TO DO
Given the listing that follows, report all lines in which the string "toolbar" occurs.

══════════════════════════════

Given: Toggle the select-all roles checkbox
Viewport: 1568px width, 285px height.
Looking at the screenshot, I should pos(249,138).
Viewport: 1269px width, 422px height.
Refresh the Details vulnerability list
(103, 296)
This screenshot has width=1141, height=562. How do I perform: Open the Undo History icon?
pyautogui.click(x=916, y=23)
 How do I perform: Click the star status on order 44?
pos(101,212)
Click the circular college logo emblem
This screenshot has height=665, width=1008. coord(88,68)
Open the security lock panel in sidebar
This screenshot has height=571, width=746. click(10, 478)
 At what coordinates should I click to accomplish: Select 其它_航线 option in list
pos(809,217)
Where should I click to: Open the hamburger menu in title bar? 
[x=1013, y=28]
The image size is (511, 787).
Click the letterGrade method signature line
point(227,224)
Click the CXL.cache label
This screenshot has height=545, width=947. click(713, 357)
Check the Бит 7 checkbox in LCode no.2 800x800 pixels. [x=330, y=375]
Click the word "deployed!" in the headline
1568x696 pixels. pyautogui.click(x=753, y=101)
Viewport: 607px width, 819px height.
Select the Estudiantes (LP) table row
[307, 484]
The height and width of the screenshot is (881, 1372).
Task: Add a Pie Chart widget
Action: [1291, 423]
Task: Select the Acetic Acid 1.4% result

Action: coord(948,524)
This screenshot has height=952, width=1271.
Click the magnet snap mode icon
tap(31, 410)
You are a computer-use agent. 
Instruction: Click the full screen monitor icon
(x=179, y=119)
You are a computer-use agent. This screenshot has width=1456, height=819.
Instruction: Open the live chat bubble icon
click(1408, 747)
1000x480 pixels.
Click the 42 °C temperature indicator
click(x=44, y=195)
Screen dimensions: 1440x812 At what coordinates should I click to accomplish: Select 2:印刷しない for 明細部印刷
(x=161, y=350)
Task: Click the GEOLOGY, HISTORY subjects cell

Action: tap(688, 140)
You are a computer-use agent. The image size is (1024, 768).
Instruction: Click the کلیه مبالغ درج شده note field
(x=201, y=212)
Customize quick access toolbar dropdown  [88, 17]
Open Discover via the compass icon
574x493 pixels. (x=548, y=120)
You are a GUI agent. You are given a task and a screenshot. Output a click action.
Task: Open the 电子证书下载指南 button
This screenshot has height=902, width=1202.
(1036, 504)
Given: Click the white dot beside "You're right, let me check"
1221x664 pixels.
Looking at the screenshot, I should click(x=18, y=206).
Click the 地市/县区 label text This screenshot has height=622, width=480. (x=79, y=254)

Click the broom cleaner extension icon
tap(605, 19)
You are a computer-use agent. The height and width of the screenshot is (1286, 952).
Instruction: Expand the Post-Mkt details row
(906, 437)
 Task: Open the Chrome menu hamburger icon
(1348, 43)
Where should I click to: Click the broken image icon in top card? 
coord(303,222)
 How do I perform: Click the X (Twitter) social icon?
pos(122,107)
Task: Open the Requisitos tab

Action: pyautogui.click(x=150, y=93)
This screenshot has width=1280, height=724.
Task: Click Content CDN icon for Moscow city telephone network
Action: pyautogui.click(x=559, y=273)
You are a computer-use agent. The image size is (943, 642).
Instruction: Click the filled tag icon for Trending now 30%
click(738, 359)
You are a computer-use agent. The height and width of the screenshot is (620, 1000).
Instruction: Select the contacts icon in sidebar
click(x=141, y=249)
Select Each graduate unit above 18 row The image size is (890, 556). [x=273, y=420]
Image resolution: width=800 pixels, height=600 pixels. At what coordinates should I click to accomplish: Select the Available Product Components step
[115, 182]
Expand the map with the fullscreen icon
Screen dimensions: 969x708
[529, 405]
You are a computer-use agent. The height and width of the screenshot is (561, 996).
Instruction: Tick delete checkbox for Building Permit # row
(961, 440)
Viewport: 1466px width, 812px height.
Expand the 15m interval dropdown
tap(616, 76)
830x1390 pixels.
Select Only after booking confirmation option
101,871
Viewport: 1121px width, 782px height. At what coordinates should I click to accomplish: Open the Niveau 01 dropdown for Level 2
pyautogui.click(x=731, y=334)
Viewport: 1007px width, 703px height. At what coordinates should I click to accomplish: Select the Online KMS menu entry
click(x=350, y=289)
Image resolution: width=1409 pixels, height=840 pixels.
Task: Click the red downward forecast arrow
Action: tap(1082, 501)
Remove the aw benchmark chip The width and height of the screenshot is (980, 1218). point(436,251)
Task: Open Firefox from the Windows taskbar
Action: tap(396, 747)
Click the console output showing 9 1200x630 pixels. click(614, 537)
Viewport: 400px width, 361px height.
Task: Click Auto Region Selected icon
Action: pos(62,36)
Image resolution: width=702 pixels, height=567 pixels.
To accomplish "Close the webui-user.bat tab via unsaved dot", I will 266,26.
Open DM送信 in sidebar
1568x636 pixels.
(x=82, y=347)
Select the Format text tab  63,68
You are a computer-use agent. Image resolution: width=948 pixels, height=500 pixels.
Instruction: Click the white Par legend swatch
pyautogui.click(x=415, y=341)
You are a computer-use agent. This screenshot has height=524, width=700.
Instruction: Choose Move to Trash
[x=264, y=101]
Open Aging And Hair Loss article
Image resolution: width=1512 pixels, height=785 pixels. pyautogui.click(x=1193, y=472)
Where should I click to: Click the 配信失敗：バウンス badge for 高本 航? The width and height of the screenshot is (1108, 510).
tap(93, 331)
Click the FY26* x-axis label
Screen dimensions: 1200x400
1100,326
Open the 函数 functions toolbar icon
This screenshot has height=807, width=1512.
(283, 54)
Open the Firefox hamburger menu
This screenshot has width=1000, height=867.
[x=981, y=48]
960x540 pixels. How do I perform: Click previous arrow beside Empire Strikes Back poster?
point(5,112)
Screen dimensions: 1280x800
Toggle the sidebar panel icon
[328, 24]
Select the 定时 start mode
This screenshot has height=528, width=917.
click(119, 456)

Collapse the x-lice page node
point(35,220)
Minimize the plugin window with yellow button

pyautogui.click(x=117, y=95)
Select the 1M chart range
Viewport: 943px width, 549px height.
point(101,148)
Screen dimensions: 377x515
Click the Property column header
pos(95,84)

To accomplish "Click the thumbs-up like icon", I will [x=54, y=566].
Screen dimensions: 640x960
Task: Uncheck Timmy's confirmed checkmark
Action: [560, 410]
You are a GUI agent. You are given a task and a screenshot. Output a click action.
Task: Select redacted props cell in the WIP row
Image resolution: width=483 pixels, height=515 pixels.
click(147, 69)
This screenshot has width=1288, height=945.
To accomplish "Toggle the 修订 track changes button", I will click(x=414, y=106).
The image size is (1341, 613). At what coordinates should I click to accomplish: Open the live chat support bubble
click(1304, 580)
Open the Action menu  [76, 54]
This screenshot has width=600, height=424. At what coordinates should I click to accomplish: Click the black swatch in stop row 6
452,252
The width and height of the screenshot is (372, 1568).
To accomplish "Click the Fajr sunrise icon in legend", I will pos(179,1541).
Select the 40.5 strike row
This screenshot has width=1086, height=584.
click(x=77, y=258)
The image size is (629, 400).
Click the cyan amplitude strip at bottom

══════════════════════════════

RESPONSE TO THIS EXERCISE
Customize quick access toolbar dropdown  [88, 17]
Open the 函数 functions toolbar icon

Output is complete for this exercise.